- [TASK TO CARRY OUT]
In the part of the records that opens with the line containing "Given: Click the 天界の騎士と星詠の歌姫 subtitle" and closes with the line containing "This screenshot has width=798, height=568.", swap "workflow step" for "pipeline stage" and give those lines again with everything else unchanged. Leave the pictures out of your answer.

- [RAW RECORDS]
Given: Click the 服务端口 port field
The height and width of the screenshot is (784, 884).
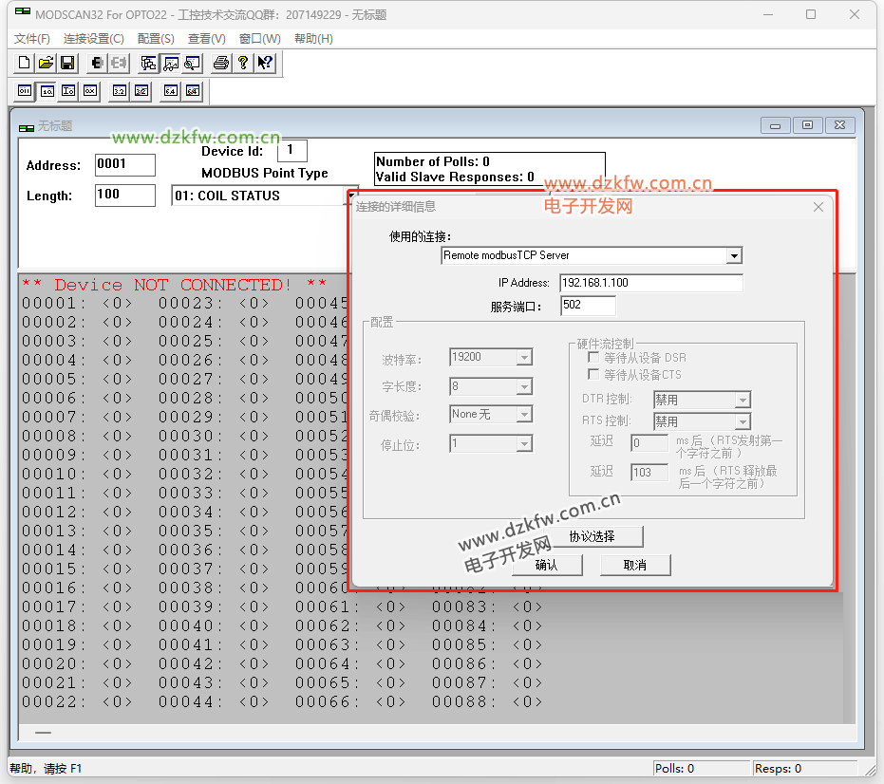Looking at the screenshot, I should click(588, 306).
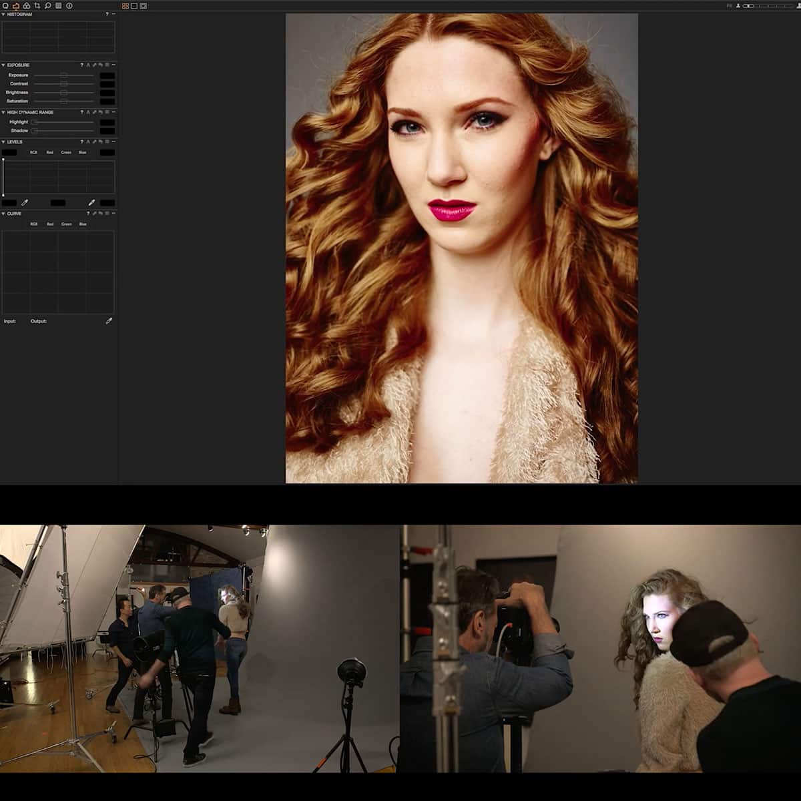Enable single image viewer mode
The width and height of the screenshot is (801, 801).
point(134,5)
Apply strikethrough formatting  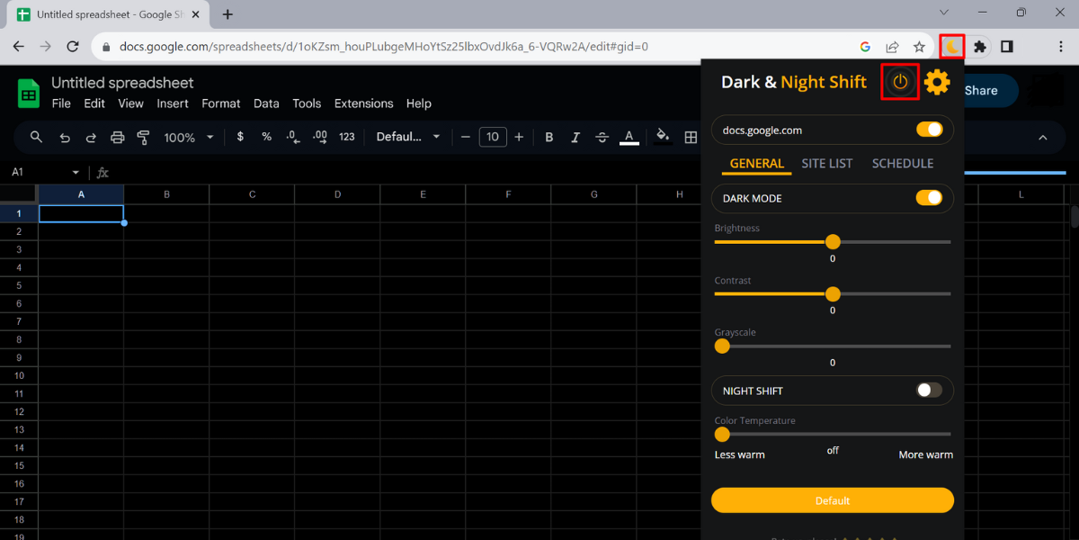[x=602, y=137]
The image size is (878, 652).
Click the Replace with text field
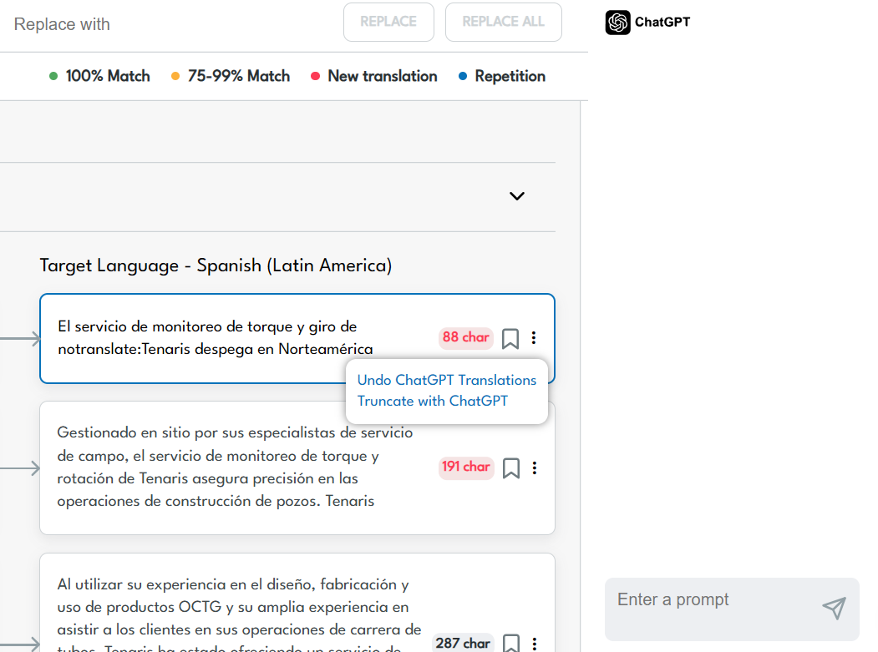167,24
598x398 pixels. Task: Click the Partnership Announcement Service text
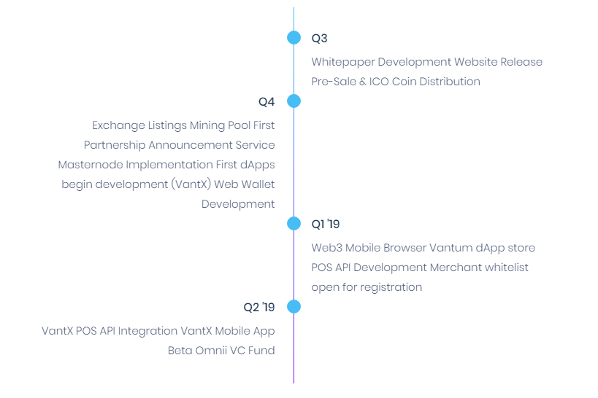click(x=179, y=145)
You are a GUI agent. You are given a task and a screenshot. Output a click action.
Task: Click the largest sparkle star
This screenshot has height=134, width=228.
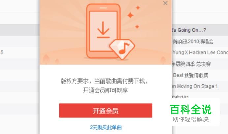130,15
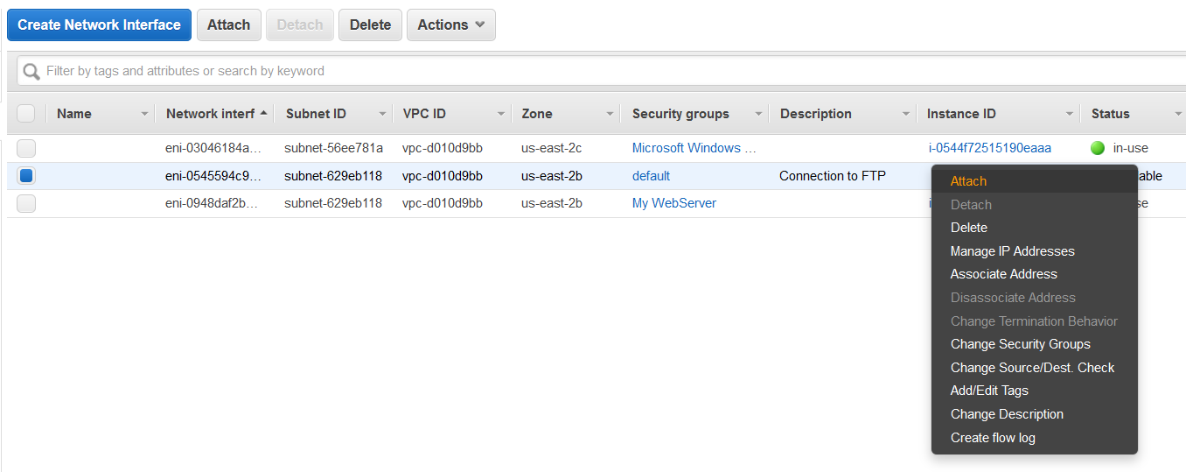Select Manage IP Addresses menu entry
Image resolution: width=1186 pixels, height=472 pixels.
click(1012, 251)
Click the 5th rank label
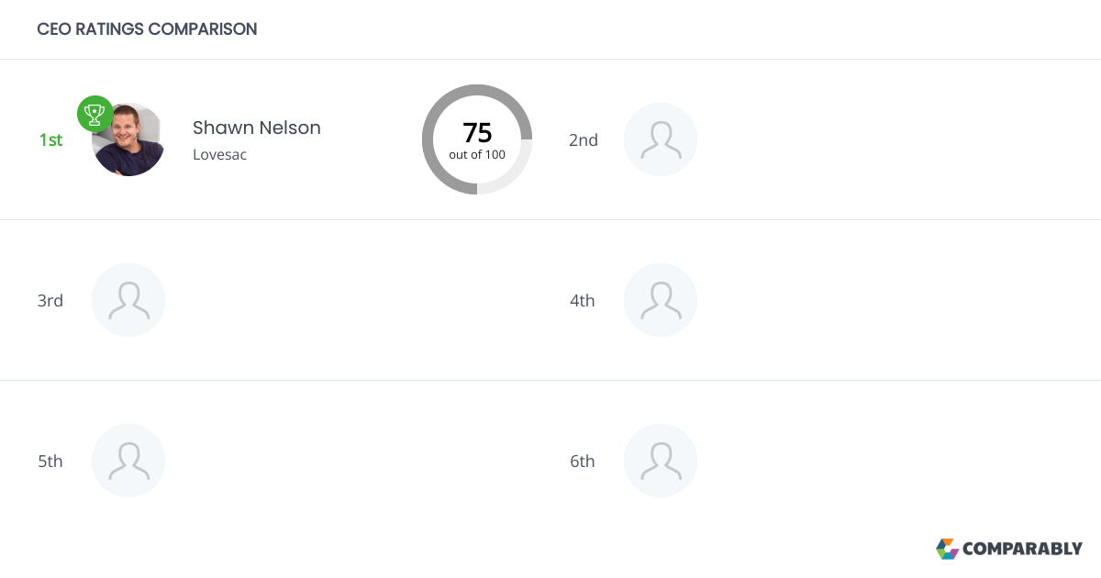The width and height of the screenshot is (1101, 578). pos(50,461)
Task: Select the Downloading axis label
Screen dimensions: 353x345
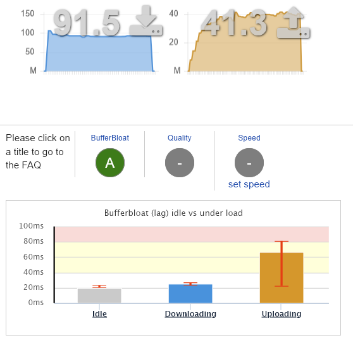Action: (x=190, y=314)
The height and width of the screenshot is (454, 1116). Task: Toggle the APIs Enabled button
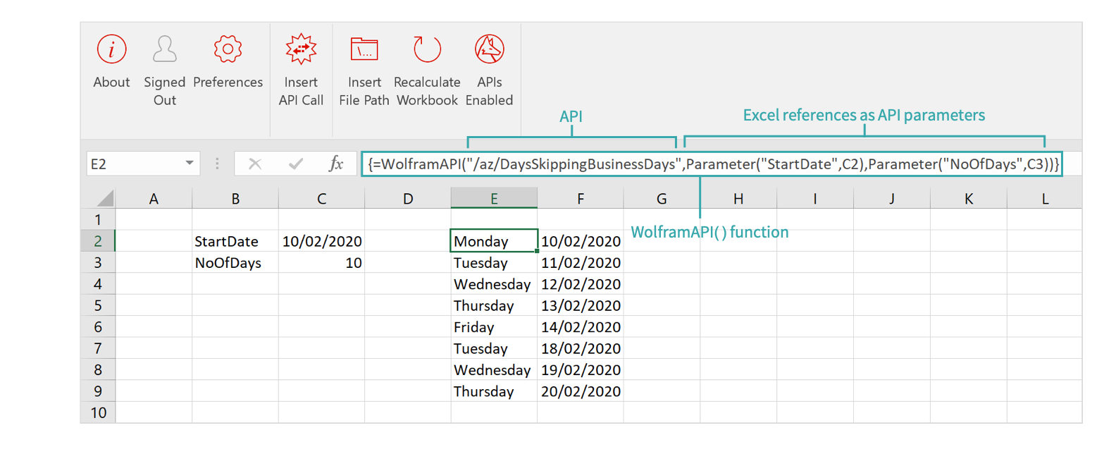click(x=489, y=50)
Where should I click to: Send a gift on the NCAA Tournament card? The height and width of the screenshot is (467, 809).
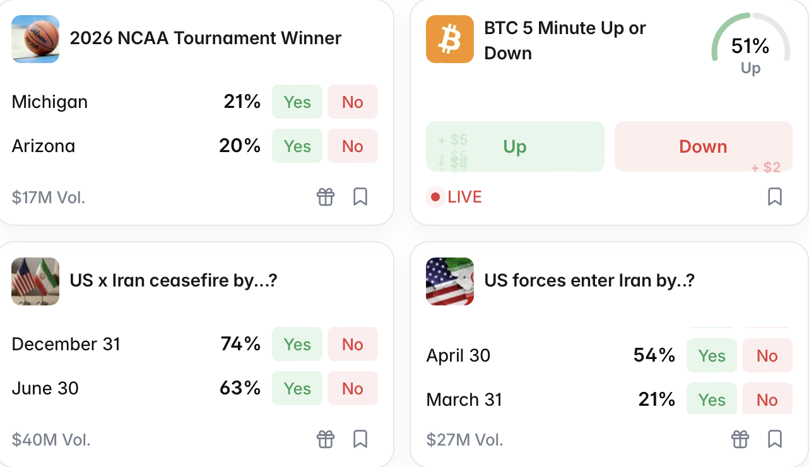326,197
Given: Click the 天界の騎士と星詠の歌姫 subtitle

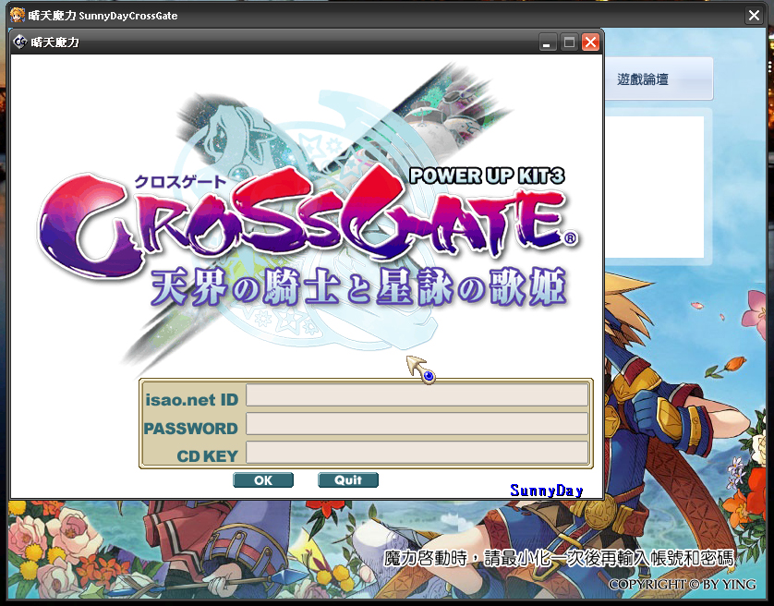Looking at the screenshot, I should [x=358, y=287].
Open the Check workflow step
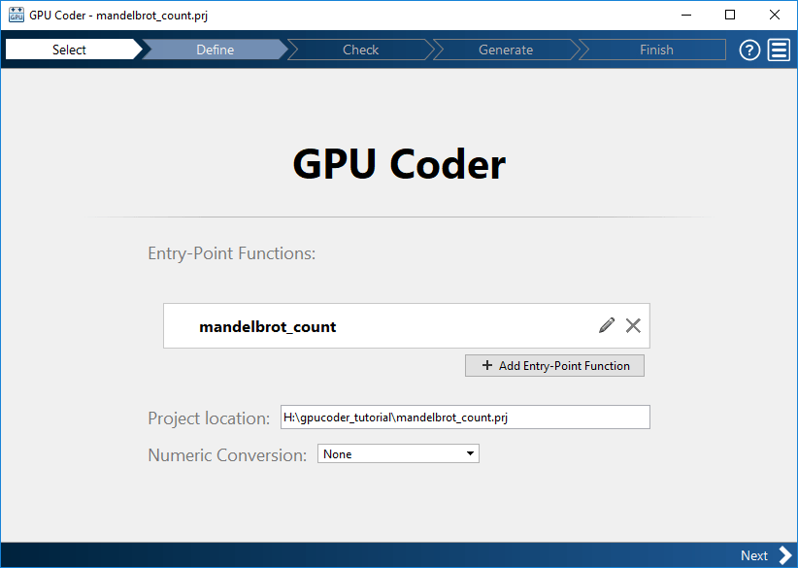This screenshot has width=798, height=568. tap(360, 50)
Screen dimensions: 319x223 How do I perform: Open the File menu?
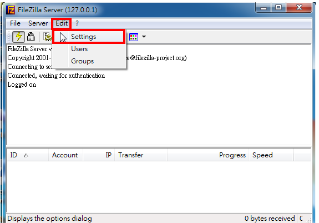click(15, 23)
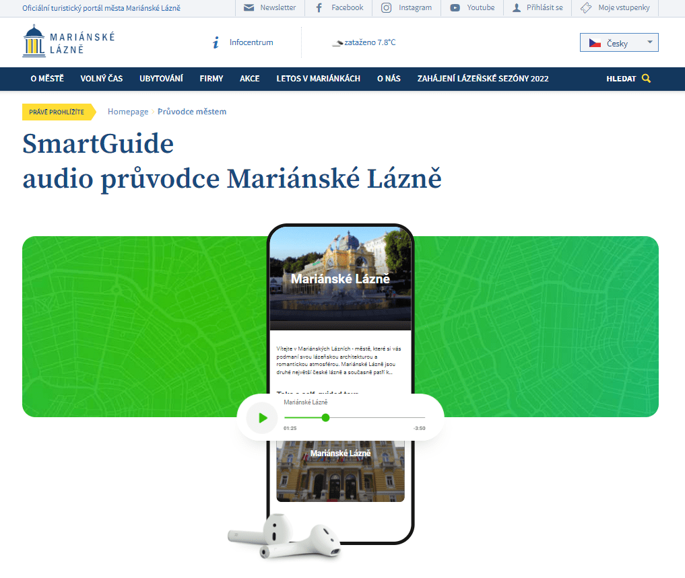Expand the VOLNÝ ČAS menu
This screenshot has height=578, width=685.
[101, 79]
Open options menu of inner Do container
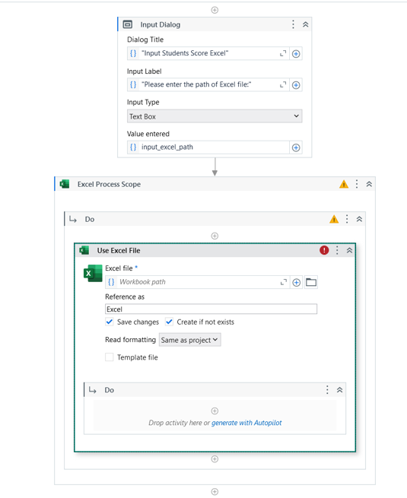407x498 pixels. click(x=327, y=390)
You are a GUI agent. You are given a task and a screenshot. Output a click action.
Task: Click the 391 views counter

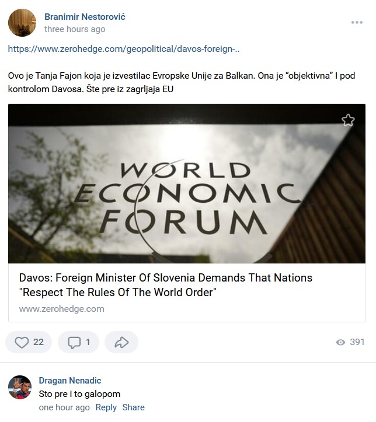pos(357,342)
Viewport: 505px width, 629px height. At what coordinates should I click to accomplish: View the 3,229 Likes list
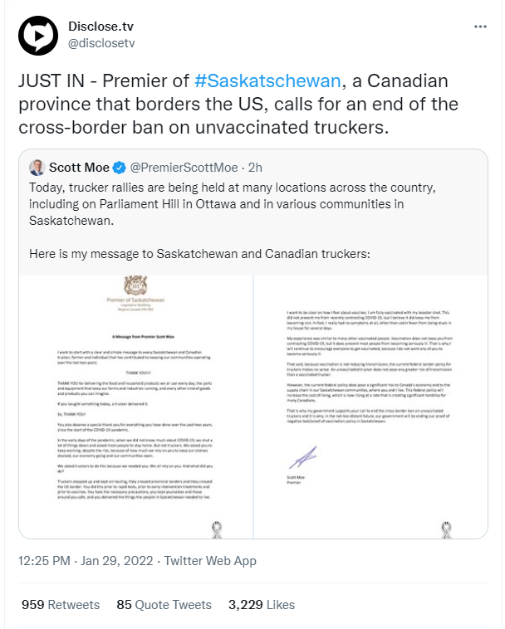pyautogui.click(x=262, y=605)
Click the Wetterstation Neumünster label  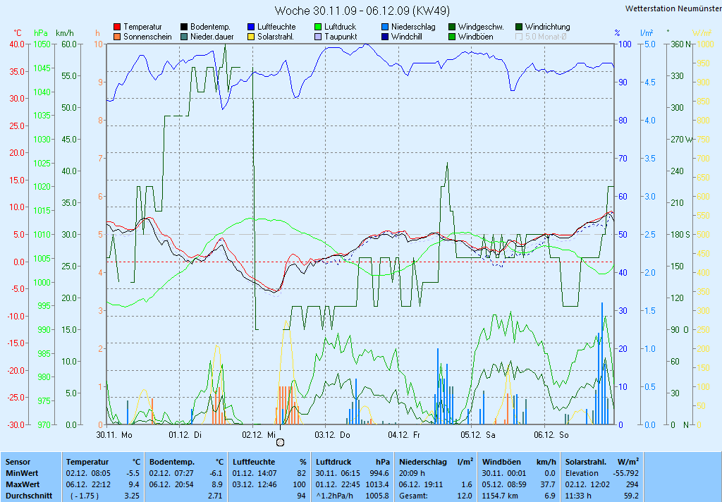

- [COMPLETED EXERCISE]
Given: Click the 天界の騎士と星詠の歌姫 subtitle

Looking at the screenshot, I should [x=358, y=287].
Open the Check pipeline stage
This screenshot has width=798, height=568. tap(360, 50)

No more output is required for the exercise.